WELCOME TO THE 21 DAY EQUITY CHALLENGE DAY 7!
“Housing is a human right. There can be no fairness or justice in a society in which some live in homelessness, or in the shadow of that risk, while others cannot even imagine it.” -Jordan Flaherty
Housing is foundational to everything we value in our community. Providing access to safe, stable, and affordable housing is instrumental in building an equitable region for all.

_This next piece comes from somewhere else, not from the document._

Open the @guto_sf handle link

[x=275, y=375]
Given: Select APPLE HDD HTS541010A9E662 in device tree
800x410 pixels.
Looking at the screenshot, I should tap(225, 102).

Unfortunately, access to housing opportunities has never been equal in this country. The policy that we now know of as redlining has led to lasting disinvestment in minority neighborhoods. Starting in 1936, the Home Owner Loan Corporation (HOLC) created the City Survey Program, which began assigning “grades” to certain neighborhoods based on their perceived condition and lead to the drawing of residential security maps. HOLC spread neighborhoods into four different categories:
- A, for the “best” and most sought-after areas
- B, for the slightly less desirable
- C, for neighborhoods seen as declining
- D, for areas deemed hazardous
Each of these areas was also assigned a color, blue, green, yellow, and red respectively. Grades reflected different characteristics of both the inhabitants and the houses or properties there. If more of the residents living in an area were Black, then the areas received mark downs based on “Age and Inhabitants”. Communities of color were for the majority labeled as red zones, and this redlining led to downfalls in the neighborhood structure and livability. Redlining led to perpetuation of segregation and pitfalls in economic activity and has had lasting impacts in communities across the state.

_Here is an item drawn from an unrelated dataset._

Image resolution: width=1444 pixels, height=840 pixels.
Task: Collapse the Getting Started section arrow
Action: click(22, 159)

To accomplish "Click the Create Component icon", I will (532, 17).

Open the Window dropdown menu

Beyond redlining, the housing crisis in the United States has only been emphasized in recent years, with many attempts at structural changes and community interventions failing to meet sustainability measures that will keep those in need in safe housing long term. Indiana has seen fluctuations in individuals experiencing homelessness for over ten years, but the numbers stay steadily around 5500 since 2015 (USICH.gov). And with the COVID-19 pandemic bringing concerns about housing to an all-time high, the number of individuals without safe and affordable housing is expected to rise along with economic downturn.
Housing has continued to be a long-standing concern across the country, with numerous factors linking it to historical practices such as redlining and segregation that keep poor neighborhoods poor and rich neighborhoods rich.